The new songs are nearly identical to the original, but as Swift has developed as a singer, it has allowed her to perfect her sound. She explained that Swift’s breath control has improved over time, contributing to a more mature acoustic experience in her new albums. When Swift released Fearless (Taylor’s Version) back in April, Jung noticed the slight change in her pauses and inflections of key lyrics.

“[Taylor’s] voice is a lot clearer in the re-recordings, you can hear that her voice has matured a lot,” Jung said. “There’s also those small differences you can catch, [the way] she pronounces her words and puts more [emphasis] on [them].”

The 2020 release of Miss Americana, a documentary following Swift through her album recording process, brought attention to the loss of Swift’s work, Jung said. Jung found out about the issue when she watched the documentary, and immediately supported Swift’s actions to reclaim her work.  Jung said it was also a powerful experience listening to Fearless (Taylor’s Version) since she loved the original version as well.

Fearless has always been my personal favorite album and I wasn’t sure if the recording would live up to my standards, but I was completely proven wrong,” Jung said. “I remember the first time I listened to it, I felt really emotional because I felt very nostalgic listening to it.”

While Swift might “Never Ever Get Back Together” with her masters, she still has the power to stop companies from using the original versions, Billboard said. As a songwriter, Swift is credited on all of her music, and for parties interested in using her music in movies, commercials, television shows, and more, they require Swift’s approval.
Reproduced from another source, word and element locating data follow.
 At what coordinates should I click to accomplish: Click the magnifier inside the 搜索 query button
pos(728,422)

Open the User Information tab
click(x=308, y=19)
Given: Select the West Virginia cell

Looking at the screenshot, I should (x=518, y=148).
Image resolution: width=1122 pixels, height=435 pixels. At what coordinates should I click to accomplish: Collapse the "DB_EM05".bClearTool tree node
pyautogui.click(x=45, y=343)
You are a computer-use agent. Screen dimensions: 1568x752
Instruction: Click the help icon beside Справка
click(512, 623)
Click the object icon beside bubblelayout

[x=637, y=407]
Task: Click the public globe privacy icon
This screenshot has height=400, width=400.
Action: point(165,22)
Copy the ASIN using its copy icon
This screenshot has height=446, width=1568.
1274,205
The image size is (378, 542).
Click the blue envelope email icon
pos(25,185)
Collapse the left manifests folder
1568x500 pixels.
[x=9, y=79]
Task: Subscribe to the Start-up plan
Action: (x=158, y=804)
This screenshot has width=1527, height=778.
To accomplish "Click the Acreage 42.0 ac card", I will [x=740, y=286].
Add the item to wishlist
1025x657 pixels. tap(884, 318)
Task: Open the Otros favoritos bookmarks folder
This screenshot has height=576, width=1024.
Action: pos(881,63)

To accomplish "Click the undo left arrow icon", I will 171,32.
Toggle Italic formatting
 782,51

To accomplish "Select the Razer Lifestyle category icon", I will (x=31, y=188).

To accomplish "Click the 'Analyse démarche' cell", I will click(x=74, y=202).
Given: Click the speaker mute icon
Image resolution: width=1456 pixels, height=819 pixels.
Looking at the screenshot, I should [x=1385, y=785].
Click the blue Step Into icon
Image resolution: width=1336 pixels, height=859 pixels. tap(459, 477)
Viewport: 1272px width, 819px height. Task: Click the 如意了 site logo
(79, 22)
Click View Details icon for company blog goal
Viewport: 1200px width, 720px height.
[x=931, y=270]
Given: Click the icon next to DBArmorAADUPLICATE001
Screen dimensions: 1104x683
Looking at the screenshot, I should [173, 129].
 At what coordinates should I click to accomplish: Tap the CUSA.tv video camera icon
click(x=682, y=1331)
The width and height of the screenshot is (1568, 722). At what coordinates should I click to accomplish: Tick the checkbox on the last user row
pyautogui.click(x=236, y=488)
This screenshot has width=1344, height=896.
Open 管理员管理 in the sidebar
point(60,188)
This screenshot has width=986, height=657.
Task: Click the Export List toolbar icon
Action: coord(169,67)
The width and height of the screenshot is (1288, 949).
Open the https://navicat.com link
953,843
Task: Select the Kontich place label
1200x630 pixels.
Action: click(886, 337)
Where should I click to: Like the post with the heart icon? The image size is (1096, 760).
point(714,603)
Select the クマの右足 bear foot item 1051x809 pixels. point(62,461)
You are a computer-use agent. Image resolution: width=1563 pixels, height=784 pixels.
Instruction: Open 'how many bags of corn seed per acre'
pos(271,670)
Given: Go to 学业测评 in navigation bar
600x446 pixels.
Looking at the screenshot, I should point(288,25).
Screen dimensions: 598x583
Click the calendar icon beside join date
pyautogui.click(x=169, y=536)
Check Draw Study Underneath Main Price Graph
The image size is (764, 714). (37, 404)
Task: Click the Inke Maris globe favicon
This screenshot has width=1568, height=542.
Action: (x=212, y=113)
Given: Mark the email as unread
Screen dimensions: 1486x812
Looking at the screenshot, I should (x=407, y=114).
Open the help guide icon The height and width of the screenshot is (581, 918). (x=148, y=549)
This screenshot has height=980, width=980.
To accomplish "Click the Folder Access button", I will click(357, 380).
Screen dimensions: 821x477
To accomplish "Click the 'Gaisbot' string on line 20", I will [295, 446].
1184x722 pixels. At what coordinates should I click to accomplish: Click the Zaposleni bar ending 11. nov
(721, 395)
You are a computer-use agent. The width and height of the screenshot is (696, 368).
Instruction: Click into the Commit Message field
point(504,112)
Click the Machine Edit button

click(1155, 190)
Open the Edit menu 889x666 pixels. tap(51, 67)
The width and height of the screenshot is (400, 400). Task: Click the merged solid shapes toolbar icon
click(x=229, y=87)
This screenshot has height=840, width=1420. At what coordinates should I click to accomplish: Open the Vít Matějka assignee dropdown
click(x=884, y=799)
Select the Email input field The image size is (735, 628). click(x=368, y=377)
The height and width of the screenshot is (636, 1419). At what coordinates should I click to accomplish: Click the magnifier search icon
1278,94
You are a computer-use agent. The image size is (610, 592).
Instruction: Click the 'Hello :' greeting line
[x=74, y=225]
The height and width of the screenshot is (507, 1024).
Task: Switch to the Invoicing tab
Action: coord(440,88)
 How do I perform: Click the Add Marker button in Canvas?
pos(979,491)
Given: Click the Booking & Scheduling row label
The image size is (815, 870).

With this requirement, she can prevent others from using her old music and encourage them to use the new re-records, Billboard explained.

At South, opinions about the re-recordings were split: 54 percent of students did not know that Swift was recording her first six albums, a non-scientific survey conducted by The Oracle found. In addition, 77 percent of students supported  Swift’s decision, while 23 percent opposed her planned release, the survey found.

Jung admitted that even among Swift fans, not everyone was excited about the new versions. Before the release of Fearless (Taylor’s Version) in April, Jung was unsure what her opinion would be but was won over when she first heard the album.

“I was expecting the recording to sound exactly the same as [the] original, [But they showed] how much she’s matured and how her music has evolved so much and for her to go back to her roots just makes it that much more special,” Jung said.